**Assignment**
Take the data below. Output it exactly from its first line through the line containing "Utopia - Storage (888, 1264)".
── Data for this exercise ──
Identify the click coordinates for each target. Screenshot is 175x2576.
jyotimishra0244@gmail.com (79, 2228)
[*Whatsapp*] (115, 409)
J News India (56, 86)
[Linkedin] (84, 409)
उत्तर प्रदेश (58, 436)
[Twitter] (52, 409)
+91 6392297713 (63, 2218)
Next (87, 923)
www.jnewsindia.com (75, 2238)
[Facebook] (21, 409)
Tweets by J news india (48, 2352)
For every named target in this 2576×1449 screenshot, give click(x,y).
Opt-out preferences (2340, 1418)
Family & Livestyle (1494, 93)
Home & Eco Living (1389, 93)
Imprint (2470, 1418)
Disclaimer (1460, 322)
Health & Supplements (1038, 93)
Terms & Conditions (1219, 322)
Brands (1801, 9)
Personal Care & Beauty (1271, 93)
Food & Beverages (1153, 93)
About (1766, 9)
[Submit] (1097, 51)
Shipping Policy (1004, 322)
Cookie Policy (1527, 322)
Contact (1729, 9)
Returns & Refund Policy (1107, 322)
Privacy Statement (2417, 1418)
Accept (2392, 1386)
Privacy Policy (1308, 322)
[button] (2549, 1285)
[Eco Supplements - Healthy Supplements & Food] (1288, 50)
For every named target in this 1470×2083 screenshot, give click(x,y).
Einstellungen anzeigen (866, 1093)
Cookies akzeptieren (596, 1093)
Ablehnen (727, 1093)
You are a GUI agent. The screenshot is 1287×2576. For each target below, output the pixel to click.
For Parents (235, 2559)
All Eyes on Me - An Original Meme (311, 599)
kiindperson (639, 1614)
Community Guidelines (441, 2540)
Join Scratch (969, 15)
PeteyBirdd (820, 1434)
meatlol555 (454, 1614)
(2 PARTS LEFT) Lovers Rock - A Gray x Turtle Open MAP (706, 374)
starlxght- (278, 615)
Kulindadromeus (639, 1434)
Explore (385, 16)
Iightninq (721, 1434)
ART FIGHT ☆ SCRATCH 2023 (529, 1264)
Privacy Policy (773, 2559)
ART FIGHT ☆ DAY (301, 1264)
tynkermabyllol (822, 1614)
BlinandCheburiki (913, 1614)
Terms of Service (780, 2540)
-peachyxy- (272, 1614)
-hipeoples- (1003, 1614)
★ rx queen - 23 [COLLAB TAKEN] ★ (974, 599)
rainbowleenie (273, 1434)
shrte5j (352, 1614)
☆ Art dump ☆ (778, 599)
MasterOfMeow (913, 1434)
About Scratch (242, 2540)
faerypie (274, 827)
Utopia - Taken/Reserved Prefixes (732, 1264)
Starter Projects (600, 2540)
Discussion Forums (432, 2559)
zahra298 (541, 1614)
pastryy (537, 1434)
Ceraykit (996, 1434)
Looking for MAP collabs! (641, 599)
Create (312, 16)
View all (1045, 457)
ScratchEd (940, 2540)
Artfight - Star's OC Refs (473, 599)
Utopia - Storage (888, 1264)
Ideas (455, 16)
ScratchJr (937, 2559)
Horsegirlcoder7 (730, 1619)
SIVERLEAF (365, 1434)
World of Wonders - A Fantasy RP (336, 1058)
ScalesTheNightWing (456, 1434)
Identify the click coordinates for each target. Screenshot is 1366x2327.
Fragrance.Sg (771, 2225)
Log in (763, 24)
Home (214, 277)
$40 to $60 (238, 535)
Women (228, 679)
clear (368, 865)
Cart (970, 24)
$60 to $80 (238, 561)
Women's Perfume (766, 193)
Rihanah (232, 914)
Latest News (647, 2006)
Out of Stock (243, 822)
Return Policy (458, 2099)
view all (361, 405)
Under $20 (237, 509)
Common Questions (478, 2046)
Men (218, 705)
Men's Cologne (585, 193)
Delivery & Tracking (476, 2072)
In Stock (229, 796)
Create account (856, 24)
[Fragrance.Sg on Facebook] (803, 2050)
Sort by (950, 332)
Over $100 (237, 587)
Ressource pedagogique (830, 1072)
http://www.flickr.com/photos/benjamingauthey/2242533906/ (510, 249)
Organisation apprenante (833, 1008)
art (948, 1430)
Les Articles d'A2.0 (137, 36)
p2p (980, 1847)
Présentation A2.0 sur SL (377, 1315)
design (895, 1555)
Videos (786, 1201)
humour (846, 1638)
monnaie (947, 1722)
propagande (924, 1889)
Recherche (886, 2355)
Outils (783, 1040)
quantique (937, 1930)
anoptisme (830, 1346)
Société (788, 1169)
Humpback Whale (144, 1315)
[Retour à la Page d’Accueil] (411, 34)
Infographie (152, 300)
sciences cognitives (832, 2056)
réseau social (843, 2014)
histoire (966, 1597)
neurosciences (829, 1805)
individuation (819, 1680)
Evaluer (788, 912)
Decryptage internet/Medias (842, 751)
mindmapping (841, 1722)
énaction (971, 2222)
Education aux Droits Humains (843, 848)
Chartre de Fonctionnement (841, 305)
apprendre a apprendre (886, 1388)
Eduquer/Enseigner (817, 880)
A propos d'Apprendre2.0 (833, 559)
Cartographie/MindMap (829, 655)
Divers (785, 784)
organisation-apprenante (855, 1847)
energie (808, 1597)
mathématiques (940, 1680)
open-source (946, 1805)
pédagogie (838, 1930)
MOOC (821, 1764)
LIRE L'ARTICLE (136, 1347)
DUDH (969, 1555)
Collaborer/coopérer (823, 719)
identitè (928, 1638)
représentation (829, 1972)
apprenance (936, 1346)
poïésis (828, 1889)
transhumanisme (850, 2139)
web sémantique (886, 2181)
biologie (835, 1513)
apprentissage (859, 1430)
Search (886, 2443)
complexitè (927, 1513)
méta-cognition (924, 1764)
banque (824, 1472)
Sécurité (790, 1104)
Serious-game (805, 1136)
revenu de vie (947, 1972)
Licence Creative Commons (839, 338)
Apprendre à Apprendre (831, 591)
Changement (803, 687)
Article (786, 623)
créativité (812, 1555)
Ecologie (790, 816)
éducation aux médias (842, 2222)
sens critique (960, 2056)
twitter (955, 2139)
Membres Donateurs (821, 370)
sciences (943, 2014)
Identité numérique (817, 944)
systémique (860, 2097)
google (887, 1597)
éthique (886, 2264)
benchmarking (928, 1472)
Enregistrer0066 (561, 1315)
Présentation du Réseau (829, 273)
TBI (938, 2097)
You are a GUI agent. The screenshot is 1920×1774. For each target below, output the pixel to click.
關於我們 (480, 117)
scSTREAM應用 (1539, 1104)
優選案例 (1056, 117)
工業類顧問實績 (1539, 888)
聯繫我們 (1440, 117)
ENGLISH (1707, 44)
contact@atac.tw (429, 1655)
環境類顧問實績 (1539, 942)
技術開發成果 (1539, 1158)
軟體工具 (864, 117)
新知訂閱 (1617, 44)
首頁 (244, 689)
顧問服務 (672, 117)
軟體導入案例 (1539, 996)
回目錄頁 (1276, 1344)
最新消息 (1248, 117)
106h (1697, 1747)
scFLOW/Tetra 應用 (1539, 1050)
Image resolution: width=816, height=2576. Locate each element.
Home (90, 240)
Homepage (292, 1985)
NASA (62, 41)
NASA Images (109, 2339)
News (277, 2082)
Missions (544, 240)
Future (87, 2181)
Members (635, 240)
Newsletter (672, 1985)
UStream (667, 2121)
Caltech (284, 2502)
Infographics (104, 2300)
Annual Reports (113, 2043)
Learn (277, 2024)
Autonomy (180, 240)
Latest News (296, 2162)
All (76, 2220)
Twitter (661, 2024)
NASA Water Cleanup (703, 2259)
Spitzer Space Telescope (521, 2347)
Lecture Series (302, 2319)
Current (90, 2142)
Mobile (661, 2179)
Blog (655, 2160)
───
**Answer space**
Identify the click coordinates for each target. Screenshot is 175x2576.
jyotimishra0244@gmail.com (79, 2228)
[*Whatsapp*] (115, 409)
J News India (56, 86)
[Linkedin] (84, 409)
उत्तर प्रदेश (58, 436)
[Twitter] (52, 409)
+91 6392297713 (63, 2218)
Next (87, 923)
www.jnewsindia.com (75, 2238)
[Facebook] (21, 409)
Tweets by J news india (48, 2352)
For every named target in this 2576×1449 screenshot, give click(x,y).
Opt-out preferences (2340, 1418)
Family & Livestyle (1494, 93)
Home & Eco Living (1389, 93)
Imprint (2470, 1418)
Disclaimer (1460, 322)
Health & Supplements (1038, 93)
Terms & Conditions (1219, 322)
Brands (1801, 9)
Personal Care & Beauty (1271, 93)
Food & Beverages (1153, 93)
About (1766, 9)
[Submit] (1097, 51)
Shipping Policy (1004, 322)
Cookie Policy (1527, 322)
Contact (1729, 9)
Returns & Refund Policy (1107, 322)
Privacy Statement (2417, 1418)
Accept (2392, 1386)
Privacy Policy (1308, 322)
[button] (2549, 1285)
[Eco Supplements - Healthy Supplements & Food] (1288, 50)
For every named target in this 1470×2083 screenshot, give click(x,y).
Einstellungen anzeigen (866, 1093)
Cookies akzeptieren (596, 1093)
Ablehnen (727, 1093)
You are a GUI agent. The screenshot is 1287×2576. For each target below, output the pixel to click.
For Parents (235, 2559)
All Eyes on Me - An Original Meme (311, 599)
kiindperson (639, 1614)
Community Guidelines (441, 2540)
Join Scratch (969, 15)
PeteyBirdd (820, 1434)
meatlol555 (454, 1614)
(2 PARTS LEFT) Lovers Rock - A Gray x Turtle Open MAP (706, 374)
starlxght- (278, 615)
Kulindadromeus (639, 1434)
Explore (385, 16)
Iightninq (721, 1434)
ART FIGHT ☆ SCRATCH 2023 (529, 1264)
Privacy Policy (773, 2559)
ART FIGHT ☆ DAY (301, 1264)
tynkermabyllol (822, 1614)
BlinandCheburiki (913, 1614)
Terms of Service (780, 2540)
-peachyxy- (272, 1614)
-hipeoples- (1003, 1614)
★ rx queen - 23 [COLLAB TAKEN] ★ (974, 599)
rainbowleenie (273, 1434)
shrte5j (352, 1614)
☆ Art dump ☆ (778, 599)
MasterOfMeow (913, 1434)
About Scratch (242, 2540)
faerypie (274, 827)
Utopia - Taken/Reserved Prefixes (732, 1264)
Starter Projects (600, 2540)
Discussion Forums (432, 2559)
zahra298 (541, 1614)
pastryy (537, 1434)
Ceraykit (996, 1434)
Looking for MAP collabs! (641, 599)
Create (312, 16)
View all (1045, 457)
ScratchEd (940, 2540)
Artfight - Star's OC Refs (473, 599)
Utopia - Storage (888, 1264)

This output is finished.